§ **Text segment**
^^^^
Hillsong pastors readily point out that all their songs are reviewed for theological accuracy. But when it comes to songs like “Wake” and “Only Wanna Sing,” what is there to review?

Doctrinal Gaps and Malpractice

Not all Hillsong worship songs suffer from ambiguity; some evidence attempts to be more theologically concrete. “What a Beautiful Name” is one example where the biblical themes are at least discernible.

The first verse references Christ’s eternality and deity: “You were the Word at the beginning / One with God the Lord Most High” (cf. John 1:1). Later, the song’s bridge refers to His resurrection: “Death could not hold You / The veil tore before You . . . For You are raised to life again.” And throughout the song, Christ is referred to as King.

However, the second verse is a great example of the doctrinal maladies that plague most of the Hillsong catalogue—malpractice, man-centeredness, and missing information.

You didn’t want heaven without us
So Jesus You brought heaven down
My sin was great, Your love was greater
What could separate us now . . .

The writer of “What a Beautiful Name” would have us believe that the reason for Christ’s life, death, and resurrection was because He “didn’t want heaven without us.” That’s a nice sentiment, but it’s not remotely biblical. In fact, it’s doctrinal malpractice by people who should know better. 

Nowhere does the Bible state that an unsatisfying solitude in heaven was God’s reason for redeeming people. Rather, the theme that resounds throughout Scripture is God’s desire to glorify Himself by redeeming sinners. Romans 3:21–26 explicitly describes Christ’s atonement as the display of God’s righteousness. Undoubtedly, the cross was also the demonstration of God’s great love for sinners (John 3:16), but that doesn’t mean He was lonely without us.

Furthermore, that unbiblical statement flows out of the man-centered worldview that permeates almost everything Hillsong does. Rather than seeing ourselves as the undeserving beneficiaries of God’s redemptive plan, we become the central characters in a story that’s meant to glorify God.
^^^^
§ **Provided information**
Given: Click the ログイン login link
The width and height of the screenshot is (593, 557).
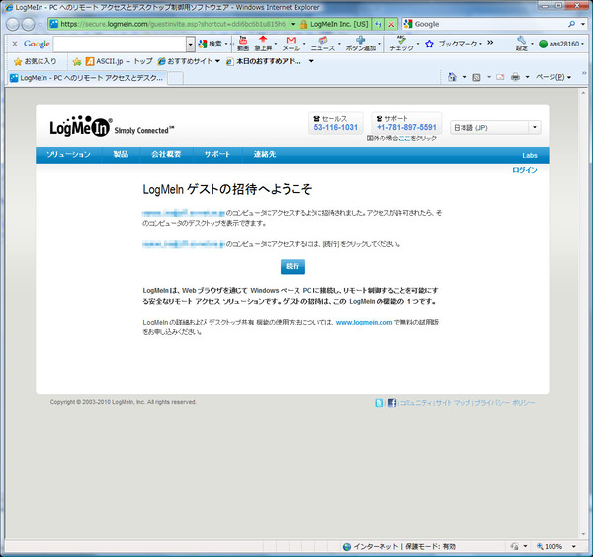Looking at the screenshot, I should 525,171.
^^^^
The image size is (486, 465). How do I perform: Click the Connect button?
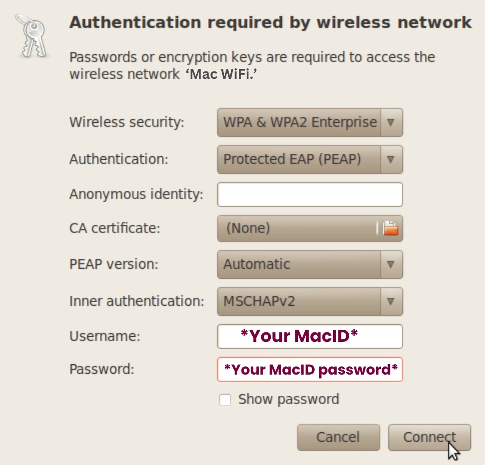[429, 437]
^^^^
§ **About this exercise**
Reproduce the entire passage above on Hillsong worship songs word for word.

§ **Your response**
Hillsong pastors readily point out that all their songs are reviewed for theological accuracy. But when it comes to songs like “Wake” and “Only Wanna Sing,” what is there to review?

Doctrinal Gaps and Malpractice

Not all Hillsong worship songs suffer from ambiguity; some evidence attempts to be more theologically concrete. “What a Beautiful Name” is one example where the biblical themes are at least discernible.

The first verse references Christ’s eternality and deity: “You were the Word at the beginning / One with God the Lord Most High” (cf. John 1:1). Later, the song’s bridge refers to His resurrection: “Death could not hold You / The veil tore before You . . . For You are raised to life again.” And throughout the song, Christ is referred to as King.

However, the second verse is a great example of the doctrinal maladies that plague most of the Hillsong catalogue—malpractice, man-centeredness, and missing information.

You didn’t want heaven without us
So Jesus You brought heaven down
My sin was great, Your love was greater
What could separate us now . . .

The writer of “What a Beautiful Name” would have us believe that the reason for Christ’s life, death, and resurrection was because He “didn’t want heaven without us.” That’s a nice sentiment, but it’s not remotely biblical. In fact, it’s doctrinal malpractice by people who should know better. 

Nowhere does the Bible state that an unsatisfying solitude in heaven was God’s reason for redeeming people. Rather, the theme that resounds throughout Scripture is God’s desire to glorify Himself by redeeming sinners. Romans 3:21–26 explicitly describes Christ’s atonement as the display of God’s righteousness. Undoubtedly, the cross was also the demonstration of God’s great love for sinners (John 3:16), but that doesn’t mean He was lonely without us.

Furthermore, that unbiblical statement flows out of the man-centered worldview that permeates almost everything Hillsong does. Rather than seeing ourselves as the undeserving beneficiaries of God’s redemptive plan, we become the central characters in a story that’s meant to glorify God.